Rheumatoid varus knee deformity
Rheumatoid varus knee deformity with medial ligament contracture is less common. See Fig. 7‑22.
Bone cement should be used for fixation of prosthesis components because most patients have preexisting osteopenia.
For severe osteoporosis, the shaft of the tibial component is cemented. If necessary, the stability of the entire assembly can be increased with a tibial shaft extension. An overall extension of 80 mm is usually adequate, even in complex cases. See Fig. 7‑23.

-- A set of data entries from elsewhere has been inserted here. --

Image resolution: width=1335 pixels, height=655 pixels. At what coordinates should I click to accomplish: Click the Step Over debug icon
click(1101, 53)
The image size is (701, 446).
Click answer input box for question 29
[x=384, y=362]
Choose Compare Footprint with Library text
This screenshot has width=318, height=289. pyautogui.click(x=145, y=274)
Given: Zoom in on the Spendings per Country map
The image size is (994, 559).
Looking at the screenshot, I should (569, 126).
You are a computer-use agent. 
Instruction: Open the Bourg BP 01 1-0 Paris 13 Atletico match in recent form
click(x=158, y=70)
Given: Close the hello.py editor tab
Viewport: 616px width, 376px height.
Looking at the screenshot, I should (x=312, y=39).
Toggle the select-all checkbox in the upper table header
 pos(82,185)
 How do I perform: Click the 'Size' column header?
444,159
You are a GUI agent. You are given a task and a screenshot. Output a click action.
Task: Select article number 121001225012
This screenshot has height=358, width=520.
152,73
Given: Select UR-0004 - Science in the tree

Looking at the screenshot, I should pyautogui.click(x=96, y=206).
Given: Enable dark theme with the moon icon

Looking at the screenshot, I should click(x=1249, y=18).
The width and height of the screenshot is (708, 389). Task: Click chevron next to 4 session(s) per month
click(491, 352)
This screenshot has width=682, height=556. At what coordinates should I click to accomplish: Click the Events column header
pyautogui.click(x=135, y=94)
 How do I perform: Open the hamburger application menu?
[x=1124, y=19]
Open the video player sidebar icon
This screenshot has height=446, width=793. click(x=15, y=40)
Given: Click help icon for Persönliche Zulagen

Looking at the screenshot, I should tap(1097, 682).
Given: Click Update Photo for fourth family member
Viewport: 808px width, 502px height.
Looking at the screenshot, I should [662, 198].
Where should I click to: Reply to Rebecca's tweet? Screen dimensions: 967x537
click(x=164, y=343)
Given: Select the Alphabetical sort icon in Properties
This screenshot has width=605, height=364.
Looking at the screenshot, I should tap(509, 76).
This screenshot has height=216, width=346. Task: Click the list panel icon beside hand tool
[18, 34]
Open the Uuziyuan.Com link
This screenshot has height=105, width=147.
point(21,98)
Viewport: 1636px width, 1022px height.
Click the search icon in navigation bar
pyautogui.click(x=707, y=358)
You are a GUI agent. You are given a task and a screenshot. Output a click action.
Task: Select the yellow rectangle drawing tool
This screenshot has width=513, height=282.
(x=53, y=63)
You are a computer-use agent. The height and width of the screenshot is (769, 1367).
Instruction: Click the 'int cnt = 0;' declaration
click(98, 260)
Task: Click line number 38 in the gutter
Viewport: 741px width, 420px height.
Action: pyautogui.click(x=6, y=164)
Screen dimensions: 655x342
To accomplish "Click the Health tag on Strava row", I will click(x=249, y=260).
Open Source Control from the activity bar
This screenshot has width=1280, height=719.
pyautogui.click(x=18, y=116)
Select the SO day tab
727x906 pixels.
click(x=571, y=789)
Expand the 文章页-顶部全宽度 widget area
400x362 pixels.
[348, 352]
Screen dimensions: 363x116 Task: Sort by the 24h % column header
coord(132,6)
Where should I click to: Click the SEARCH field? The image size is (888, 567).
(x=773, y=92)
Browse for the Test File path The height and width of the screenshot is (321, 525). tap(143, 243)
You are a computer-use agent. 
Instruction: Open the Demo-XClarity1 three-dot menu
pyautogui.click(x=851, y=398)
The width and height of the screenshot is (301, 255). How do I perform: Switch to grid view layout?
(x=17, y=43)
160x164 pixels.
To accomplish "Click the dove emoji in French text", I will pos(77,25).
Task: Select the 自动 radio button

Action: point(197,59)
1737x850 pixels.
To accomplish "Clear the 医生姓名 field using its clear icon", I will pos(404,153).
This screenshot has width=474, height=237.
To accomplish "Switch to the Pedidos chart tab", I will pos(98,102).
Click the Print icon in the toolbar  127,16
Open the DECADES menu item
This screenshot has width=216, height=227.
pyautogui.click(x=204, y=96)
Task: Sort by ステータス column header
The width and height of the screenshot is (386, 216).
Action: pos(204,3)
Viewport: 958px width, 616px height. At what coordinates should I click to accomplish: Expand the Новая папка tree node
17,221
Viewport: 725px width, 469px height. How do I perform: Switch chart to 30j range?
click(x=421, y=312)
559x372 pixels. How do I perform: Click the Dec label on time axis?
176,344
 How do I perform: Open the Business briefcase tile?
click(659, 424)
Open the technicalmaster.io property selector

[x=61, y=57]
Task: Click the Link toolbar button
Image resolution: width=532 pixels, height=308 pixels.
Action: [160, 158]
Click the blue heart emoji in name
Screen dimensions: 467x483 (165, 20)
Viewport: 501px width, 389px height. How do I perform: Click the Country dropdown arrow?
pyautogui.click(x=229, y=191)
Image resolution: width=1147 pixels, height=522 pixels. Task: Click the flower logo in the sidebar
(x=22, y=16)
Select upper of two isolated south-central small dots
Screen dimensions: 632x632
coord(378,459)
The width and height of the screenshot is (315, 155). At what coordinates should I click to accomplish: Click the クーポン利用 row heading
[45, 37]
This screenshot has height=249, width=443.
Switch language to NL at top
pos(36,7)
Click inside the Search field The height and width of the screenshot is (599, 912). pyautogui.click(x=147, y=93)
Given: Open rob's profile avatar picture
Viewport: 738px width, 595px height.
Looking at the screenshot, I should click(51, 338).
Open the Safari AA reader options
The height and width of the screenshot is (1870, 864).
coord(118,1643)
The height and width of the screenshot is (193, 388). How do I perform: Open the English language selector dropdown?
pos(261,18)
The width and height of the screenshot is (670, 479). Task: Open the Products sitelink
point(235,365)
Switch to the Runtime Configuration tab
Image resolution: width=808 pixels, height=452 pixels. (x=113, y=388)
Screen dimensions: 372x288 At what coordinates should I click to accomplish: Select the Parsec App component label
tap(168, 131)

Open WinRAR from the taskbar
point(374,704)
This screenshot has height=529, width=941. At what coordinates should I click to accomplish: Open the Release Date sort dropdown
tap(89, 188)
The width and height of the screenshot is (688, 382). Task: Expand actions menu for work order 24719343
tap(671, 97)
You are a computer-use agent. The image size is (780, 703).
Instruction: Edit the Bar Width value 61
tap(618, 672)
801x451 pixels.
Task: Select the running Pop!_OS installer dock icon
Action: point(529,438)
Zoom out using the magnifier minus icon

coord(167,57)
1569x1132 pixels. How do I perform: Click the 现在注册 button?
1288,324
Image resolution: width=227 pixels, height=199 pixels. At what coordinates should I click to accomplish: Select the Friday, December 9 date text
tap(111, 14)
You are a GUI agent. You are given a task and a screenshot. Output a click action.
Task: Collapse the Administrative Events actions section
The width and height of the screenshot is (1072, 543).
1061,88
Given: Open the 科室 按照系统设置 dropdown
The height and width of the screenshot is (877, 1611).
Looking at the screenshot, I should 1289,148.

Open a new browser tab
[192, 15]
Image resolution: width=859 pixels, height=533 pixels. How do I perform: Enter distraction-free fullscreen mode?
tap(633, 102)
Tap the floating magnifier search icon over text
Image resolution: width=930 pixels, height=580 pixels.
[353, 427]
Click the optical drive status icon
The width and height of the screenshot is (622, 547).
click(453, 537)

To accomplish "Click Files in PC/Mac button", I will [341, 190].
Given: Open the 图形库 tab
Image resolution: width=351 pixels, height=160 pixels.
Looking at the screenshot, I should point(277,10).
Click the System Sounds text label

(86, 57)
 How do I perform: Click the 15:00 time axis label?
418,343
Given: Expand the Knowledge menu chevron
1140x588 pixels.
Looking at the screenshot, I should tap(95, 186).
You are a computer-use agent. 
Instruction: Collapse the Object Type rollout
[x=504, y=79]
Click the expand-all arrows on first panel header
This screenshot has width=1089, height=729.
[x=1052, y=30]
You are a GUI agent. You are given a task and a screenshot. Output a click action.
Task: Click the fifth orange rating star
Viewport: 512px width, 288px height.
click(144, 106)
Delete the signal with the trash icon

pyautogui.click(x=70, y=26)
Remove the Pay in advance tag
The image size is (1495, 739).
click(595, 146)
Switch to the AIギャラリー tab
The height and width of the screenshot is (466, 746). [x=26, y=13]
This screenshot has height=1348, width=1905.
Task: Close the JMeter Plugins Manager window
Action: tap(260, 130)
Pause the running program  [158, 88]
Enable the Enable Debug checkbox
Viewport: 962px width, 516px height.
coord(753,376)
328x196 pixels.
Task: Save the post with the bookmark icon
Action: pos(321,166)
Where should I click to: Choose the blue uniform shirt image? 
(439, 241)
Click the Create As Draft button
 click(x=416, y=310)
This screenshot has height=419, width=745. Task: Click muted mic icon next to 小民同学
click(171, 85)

Multiple techniques can be used for reconstruction of tibial defects. Very small, contained defects are filled with cancellous bone or cement. Reconstruction of large defects is often performed with resected bone/transplants taken from the opposite side of the tibia. Augmentations for repair of large defects have also become commonplace. See Fig. 7‑24, Fig. 7‑25, Fig. 7‑26, Fig. 7‑27, Fig. 7‑28, Fig. 7‑29.
Retropatellar facet replacement
According to the literature, rheumatoid patients have slightly better clinical results if they also undergo retropatellar facet replacement. For us, the amount of clinical destruction plays an important role in determining surgical indications.